--- start PAGE TEXT ---

# How Much Light Do Bettas Want?



## Seki (Jul 10, 2012)

I think I may have mistakenly been under the impression that bettas like a lot of light in their tanks. I was keeping my tank light on a LOT during the day and evening... How much light do bettas tend to like? Also, would he do better with natural light than his aquarium light? He's not in direct sunlight, but my bedroom (where he is) gets pretty good natural light for a good portion of the day. Is that better for him?


----------



## Frazzle (Apr 10, 2012)

I usually do 8 - 10 hours of light. Make sure your lights don melt your hood either


----------



## Hallyx (Jun 11, 2011)

http://www.tropicalfishkeeping.com/freshwater-articles/lighting-how-affects-freshwater-fish-81982/


----------



## Seki (Jul 10, 2012)

Thanks for the link to the article, Hallyx, but I'm still not sure how long to leave the tank light on for. Drago, my fish, seems to be a lot more stressed when it is on, so I have considered doing an experiment and leaving it off for the day, just letting natural light be his light source. So far... he seems a heck of a lot happier than he seems to be when the tank light is on.

Frazzle - Thanks for the advice! 8-10 hours of light was what I was doing before, but it really seemed to stress him when the tank light was on, so... maybe it's in my fish's best interest not to have the light on? I wonder if this is because he is new and still adjusting?

I'd love to hear more opinions on this!


----------



## Destinystar (May 26, 2012)

My Betta did not like the bright light that came with his tank in the hood but now that I have added a floating plant he doesnt mind so I guess it helps block the light. Its a live plant called Hornwot most Fish Shops or Pet shop that have fish will have live plants so if you could get some to see if this helps. You can also order water plants on line and ebay has them too. Also before I added the plants I brought a Aqnarium Light Bulb that is a coral color and he didnt seem to mind it being on as its much dimmer and cast a lovely coral color light though the tank. Good luck I hope you find something that is perfect for your Betta .

--- end PAGE TEXT ---

• _EXERCISE PROMPT_
Write out the part of the betta lighting thread that begins with the words "## Hallyx (Jun" and stops after "light is on.". The data that comes next has nothing to do with this.

--- start GIVEN INFORMATION ---

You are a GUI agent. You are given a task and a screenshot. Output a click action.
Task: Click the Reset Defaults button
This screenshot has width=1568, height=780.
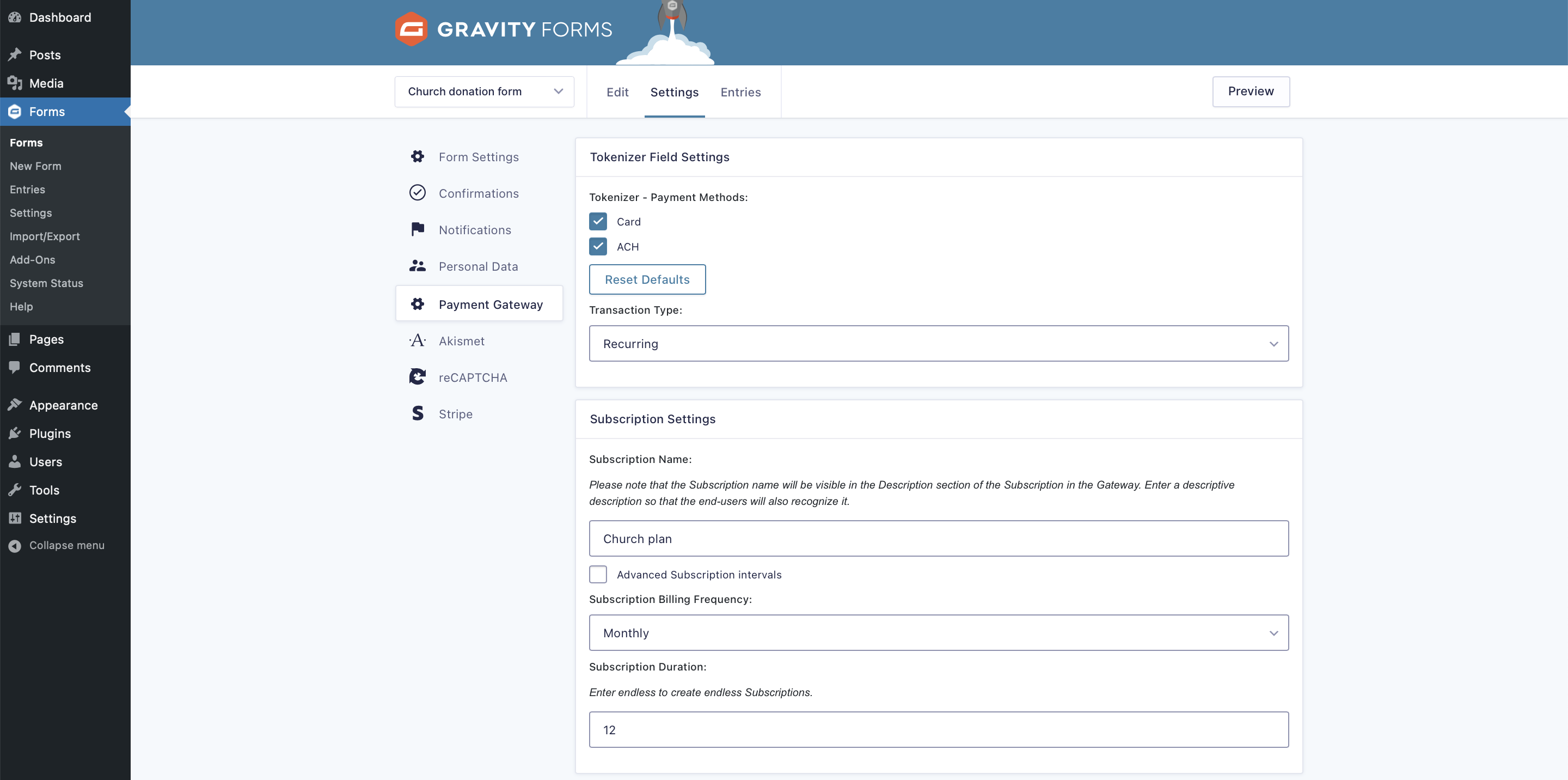tap(647, 279)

--- end GIVEN INFORMATION ---

• _WRITTEN RESPONSE_
## Hallyx (Jun 11, 2011)

http://www.tropicalfishkeeping.com/freshwater-articles/lighting-how-affects-freshwater-fish-81982/


----------



## Seki (Jul 10, 2012)

Thanks for the link to the article, Hallyx, but I'm still not sure how long to leave the tank light on for. Drago, my fish, seems to be a lot more stressed when it is on, so I have considered doing an experiment and leaving it off for the day, just letting natural light be his light source. So far... he seems a heck of a lot happier than he seems to be when the tank light is on.